There’s been a lot of talk and discussion in these halls over the last months and years about the evolution of the fantasy hero, anti-hero, thing, whatever is the protagonist-du-jour. It’s all very interesting. There’s no doubt that a good story of any genre needs, almost without exception, a good central character or cast.

The protagonists, generally speaking, need to be characters the reader can cheer or boo for. They are, by definition, the champion or advocate of some cause which ought to be readily identifiable. Many protagonists are heroes, but not all. Some are out-and-out villains and gleefully so; but I’m not really here to talk about heroes and villains in some sort of moral sense, more to blow the trumpet for the oft-overlooked foil to the main character’s quest.

The thwarter of dreams, the denier of ambition, whether those dreams are of avarice or altruism. The antagonist. The one(s) who stand against. The obstacles to the hero getting the girl (yawn) or establishing her dominion over all she surveys (much better). It is true, I’m afraid, that most antagonists are also cast as villains, while most protagonists are cast as heroes; and I put it to you that this is the voice of history rearing its ugly head. Whoever she is, the protagonist is the hero of her own story, and the villains, frankly, are whoever get in the way. Write your motives as pure or base as you like, that’s still what it comes down to. In my story, I am the hero. In many others, I am the villain; and for the purposes of the rest of all of this, I’m going to talk about heroes and villains instead of pro- and antagonists, because “hero” and “villain” are much blunter words and I like them.

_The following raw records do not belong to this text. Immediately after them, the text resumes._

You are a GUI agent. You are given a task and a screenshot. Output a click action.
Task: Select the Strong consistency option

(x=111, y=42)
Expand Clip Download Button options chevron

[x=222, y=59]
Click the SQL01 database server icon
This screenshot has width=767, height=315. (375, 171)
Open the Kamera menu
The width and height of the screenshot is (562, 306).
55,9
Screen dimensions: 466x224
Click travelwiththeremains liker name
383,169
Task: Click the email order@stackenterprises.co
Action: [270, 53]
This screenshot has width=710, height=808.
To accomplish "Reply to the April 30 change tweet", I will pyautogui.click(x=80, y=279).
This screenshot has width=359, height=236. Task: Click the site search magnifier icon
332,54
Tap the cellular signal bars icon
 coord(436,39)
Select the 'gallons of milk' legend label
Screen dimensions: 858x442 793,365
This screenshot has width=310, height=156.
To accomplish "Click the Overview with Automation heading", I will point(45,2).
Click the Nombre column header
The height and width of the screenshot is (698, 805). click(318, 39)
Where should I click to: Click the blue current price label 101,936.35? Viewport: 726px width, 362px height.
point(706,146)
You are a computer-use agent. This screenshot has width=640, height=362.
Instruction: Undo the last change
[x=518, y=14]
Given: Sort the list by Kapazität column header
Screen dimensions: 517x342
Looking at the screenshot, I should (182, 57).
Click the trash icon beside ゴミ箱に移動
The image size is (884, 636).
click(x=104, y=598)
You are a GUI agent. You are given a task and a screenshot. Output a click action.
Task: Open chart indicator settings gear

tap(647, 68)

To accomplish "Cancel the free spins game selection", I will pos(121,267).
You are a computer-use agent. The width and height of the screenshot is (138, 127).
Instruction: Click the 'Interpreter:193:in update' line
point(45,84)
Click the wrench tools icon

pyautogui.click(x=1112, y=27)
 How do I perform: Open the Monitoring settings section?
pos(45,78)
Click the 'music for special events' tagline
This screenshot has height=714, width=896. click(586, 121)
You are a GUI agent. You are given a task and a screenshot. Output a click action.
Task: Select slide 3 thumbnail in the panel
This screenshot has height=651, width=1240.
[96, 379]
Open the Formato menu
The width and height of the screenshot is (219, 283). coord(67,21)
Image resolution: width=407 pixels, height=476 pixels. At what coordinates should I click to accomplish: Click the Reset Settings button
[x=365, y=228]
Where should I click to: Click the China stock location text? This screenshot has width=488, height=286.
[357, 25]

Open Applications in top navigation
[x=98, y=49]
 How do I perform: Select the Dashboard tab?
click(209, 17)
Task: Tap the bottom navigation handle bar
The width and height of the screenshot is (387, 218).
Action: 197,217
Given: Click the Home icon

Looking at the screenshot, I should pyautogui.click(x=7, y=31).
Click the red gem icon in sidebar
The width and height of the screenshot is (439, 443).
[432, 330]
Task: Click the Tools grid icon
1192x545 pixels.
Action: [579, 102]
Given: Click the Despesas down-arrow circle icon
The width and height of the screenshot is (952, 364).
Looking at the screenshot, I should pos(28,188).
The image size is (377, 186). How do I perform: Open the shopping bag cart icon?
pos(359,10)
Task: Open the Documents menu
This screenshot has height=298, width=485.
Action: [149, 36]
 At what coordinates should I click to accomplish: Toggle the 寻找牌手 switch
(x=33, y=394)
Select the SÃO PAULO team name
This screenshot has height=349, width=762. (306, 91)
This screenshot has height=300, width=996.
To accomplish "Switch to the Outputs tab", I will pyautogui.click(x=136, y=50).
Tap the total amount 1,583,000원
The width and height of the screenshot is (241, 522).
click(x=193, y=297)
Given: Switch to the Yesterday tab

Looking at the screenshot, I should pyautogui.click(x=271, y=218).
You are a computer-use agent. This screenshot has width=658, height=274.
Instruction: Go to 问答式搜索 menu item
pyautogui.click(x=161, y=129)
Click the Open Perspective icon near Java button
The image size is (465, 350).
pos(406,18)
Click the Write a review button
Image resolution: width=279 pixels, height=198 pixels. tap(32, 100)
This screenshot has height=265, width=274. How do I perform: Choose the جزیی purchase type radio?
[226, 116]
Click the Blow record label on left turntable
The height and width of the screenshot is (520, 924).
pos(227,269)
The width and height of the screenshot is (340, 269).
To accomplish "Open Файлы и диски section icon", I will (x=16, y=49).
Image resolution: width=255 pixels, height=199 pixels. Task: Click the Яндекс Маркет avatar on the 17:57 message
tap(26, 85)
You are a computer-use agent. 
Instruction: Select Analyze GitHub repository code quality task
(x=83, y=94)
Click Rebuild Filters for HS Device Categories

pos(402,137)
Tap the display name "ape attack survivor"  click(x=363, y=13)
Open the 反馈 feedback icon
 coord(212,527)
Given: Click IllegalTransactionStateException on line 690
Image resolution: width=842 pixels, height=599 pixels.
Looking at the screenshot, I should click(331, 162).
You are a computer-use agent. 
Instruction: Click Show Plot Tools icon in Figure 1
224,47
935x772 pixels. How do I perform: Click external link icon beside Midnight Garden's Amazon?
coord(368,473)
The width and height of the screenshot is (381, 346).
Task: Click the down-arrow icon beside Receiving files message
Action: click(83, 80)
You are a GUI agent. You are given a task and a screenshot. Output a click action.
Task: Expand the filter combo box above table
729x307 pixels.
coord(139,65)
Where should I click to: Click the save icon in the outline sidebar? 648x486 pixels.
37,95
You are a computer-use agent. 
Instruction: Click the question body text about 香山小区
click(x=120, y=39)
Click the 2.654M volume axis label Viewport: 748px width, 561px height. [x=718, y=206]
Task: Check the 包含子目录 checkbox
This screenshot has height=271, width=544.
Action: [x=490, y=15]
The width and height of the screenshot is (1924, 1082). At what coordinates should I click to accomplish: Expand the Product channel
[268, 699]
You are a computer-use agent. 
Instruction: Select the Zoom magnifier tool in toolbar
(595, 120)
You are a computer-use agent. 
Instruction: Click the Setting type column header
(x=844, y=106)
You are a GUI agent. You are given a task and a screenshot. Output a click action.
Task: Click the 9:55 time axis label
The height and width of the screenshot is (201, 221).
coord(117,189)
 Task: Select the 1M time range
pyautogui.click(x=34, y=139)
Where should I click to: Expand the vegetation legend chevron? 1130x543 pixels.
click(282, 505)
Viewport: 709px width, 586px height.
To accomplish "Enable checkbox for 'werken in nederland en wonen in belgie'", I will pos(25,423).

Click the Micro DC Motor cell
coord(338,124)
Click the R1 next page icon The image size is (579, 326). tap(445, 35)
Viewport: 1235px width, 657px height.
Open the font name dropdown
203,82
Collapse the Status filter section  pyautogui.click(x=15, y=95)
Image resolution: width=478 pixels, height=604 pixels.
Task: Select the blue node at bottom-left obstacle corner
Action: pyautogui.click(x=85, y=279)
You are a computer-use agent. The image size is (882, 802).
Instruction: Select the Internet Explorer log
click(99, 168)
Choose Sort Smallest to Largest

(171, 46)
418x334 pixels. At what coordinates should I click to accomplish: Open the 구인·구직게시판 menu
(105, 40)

The Cardboard Cut-Out Shrub With No Soul

Villains, then. Let’s start with the easiest: The Cardboard Cut-Out Shrub With No Soul, also often referred to as the cartoon villain or sometimes the comic-book villain (a disservice to many comic books). The cartoon villain is easily recognisable. He has no personality, no discernible motivations or desires except the one that makes him the villain. There is no nuance, no subtlety, no particular effort at rationale or explanation. He is simply the villain, doing bad things, against which the heroine or heroines must pit themselves and overcome. At this point, some of you will no doubt be ready to laugh and scoff and point and jeer at the idea of an utterly shallow and two-dimensional villain. You couldn’t get away with writing a hero like that, after all.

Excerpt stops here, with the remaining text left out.